'Time running out' for Micronesians
By Will Hoover
Advertiser Staff Writer
Less than a week before the state cuts back on health care benefits in Hawai'i to some 7,500 adult Micronesians who are part of the Compact of Free Association, many of those affected are worried and trying to persuade the state to reconsider.
"What we want to happen is for the governor to postpone this new plan that is going to be effective Sept. 1," said Edlynn Tita Raed, vice president of the Micronesians United. "They let us know about this on Aug. 3. It was short notice. And we don't know if they let our governments back home know."
Of particular concern are services for Micronesians who are on dialysis and chemotherapy, which Raed said will end Monday.
"Time's running out," she said. "People's lives are at stake. They'll die."
"It's not fair," added Alma Coleman, one of a group of Micronesians who met yesterday at a location on School Street to discuss the problem. "It's unconscionable."
Raed and Coleman want the governor to give them more time to notify their governments back home and to work to persuade the federal government to do more.
They're getting an assist from state and federal lawmakers.
Tomorrow state Rep. John Mizuno, chairman of the Human Services Committee, will call on Gov. Linda Lingle and the state Department of Human Services to postpone implementing the new Basic Health Hawaii program.
That plan would save the state $15 million but limits monthly services to 12 outpatient doctor visits, 10 hospital days, six mental health visits, three procedures and emergency medical and dental care, said Mizuno, D-30th, (Kamehameha Heights, Kalihi Valley, Fort Shafter). It does not allow for "life saving" dialysis or chemotherapy treatments.
About 100 Pacific Islanders receive dialysis and another 120 to 160 rely on chemotherapy under the current program, Mizuno said.
Mizuno hopes the Lingle administration will wait to implement the change until legislation introduced by U.S. Rep. Neil Abercrombie, D-Hawai'i, results in federal money to help dialysis and chemotherapy patients from the Pacific Islands.
"Delay this and save these lives and allow the federal government to work on a long-term solution," Mizuno said.
Dr.
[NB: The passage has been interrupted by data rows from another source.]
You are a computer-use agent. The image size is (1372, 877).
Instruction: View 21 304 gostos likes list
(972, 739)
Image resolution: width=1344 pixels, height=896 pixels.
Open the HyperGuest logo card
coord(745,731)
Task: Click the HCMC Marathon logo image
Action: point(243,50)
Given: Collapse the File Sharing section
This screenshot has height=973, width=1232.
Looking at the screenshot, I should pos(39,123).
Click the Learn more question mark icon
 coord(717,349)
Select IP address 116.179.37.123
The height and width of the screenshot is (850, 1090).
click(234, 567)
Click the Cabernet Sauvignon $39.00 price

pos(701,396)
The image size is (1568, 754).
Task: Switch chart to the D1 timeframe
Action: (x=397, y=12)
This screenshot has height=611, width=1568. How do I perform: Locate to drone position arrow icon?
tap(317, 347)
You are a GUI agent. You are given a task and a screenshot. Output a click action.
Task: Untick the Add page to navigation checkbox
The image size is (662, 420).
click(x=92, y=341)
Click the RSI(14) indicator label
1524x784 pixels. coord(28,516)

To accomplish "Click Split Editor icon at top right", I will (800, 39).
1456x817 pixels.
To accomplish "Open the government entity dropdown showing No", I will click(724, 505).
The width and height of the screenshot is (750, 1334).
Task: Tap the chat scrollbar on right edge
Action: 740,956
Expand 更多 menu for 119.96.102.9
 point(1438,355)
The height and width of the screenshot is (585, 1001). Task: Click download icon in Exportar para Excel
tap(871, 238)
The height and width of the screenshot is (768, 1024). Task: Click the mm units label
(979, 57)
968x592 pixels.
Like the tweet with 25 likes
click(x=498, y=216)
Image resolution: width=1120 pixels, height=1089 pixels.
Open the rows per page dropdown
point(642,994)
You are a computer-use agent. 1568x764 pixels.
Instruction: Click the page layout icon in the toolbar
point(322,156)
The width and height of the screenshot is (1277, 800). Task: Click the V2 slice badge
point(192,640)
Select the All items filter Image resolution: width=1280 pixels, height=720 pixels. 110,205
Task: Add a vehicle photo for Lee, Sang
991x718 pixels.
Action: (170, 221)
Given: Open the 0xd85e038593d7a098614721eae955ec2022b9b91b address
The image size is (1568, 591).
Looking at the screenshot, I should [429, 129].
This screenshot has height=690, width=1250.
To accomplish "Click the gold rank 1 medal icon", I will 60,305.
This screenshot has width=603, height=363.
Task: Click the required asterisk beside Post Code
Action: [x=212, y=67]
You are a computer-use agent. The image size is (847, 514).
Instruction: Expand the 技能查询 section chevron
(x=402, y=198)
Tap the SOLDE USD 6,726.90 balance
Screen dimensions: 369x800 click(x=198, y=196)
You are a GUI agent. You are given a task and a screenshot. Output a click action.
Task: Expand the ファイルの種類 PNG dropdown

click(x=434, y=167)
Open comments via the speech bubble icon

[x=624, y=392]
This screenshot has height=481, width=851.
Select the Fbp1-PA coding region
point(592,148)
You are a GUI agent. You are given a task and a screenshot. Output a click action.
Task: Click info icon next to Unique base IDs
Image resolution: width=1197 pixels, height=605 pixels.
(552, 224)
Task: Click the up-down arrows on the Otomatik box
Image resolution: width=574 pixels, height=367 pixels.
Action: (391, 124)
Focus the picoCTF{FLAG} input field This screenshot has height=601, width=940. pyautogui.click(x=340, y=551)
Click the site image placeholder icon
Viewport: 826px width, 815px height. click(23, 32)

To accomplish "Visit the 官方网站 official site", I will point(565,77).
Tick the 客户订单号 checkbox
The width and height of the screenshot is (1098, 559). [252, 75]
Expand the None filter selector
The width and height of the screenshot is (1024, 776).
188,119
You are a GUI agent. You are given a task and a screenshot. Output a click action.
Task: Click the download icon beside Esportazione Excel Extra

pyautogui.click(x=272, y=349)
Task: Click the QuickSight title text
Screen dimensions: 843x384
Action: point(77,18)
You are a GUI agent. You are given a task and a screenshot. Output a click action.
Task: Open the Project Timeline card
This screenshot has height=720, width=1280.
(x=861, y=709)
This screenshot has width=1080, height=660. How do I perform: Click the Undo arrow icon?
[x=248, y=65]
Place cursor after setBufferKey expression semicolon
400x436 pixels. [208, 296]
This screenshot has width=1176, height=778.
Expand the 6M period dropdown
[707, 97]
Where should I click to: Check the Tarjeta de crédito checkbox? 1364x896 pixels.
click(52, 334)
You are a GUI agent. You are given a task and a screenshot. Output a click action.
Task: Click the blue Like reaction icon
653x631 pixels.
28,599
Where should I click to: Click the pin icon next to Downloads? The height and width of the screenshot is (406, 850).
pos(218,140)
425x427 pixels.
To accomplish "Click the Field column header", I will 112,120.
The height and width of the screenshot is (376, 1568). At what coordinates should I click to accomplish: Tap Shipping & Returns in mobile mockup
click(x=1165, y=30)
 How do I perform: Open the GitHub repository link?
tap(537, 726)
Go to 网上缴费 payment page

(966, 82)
Kenny Fink, the administrator for Med-QUEST at the state Department of Human Services said he has worked with two dialysis providers in the state to continue free treatments for Micronesians until a permanent solution can be found.
He also said he has been working with the American Cancer Society to assist in temporarily meeting the needs of those Micronesians who need chemotherapy treatments.
Fink said said the Compact of Free Association made between the federal government and the Federated States of Micronesia, the Republic of the Marshall Islands and the Republic of Palau allows for citizens of those nations to travel freely, work and live in the United States.
But he said there is no provision in the compact for medical care. The federal government did allow COFA nation citizens to be eligible for Medicaid, but that ended in 1996.
Since then — even though it was not required — Hawai'i continued to provide the same level of medical assistance to the COFA migrants without receiving any money at all from the federal government, Fink said. No state except Hawai'i offers medical benefits to citizens of COFA nations, he added.
In 2003 Hawai'i began receiving a partial reimbursement — less than 10 percent — from the federal government for the money Hawai'i spends annually on COFA migrants, said Fink. Last year the state's share was more than $100 million, he said.
"All the while we believe that it's the federal government's responsibility to fix this," Fink said. "The state has for more than a decade been funding the federal government's obligation. The state simply can't afford to do this anymore."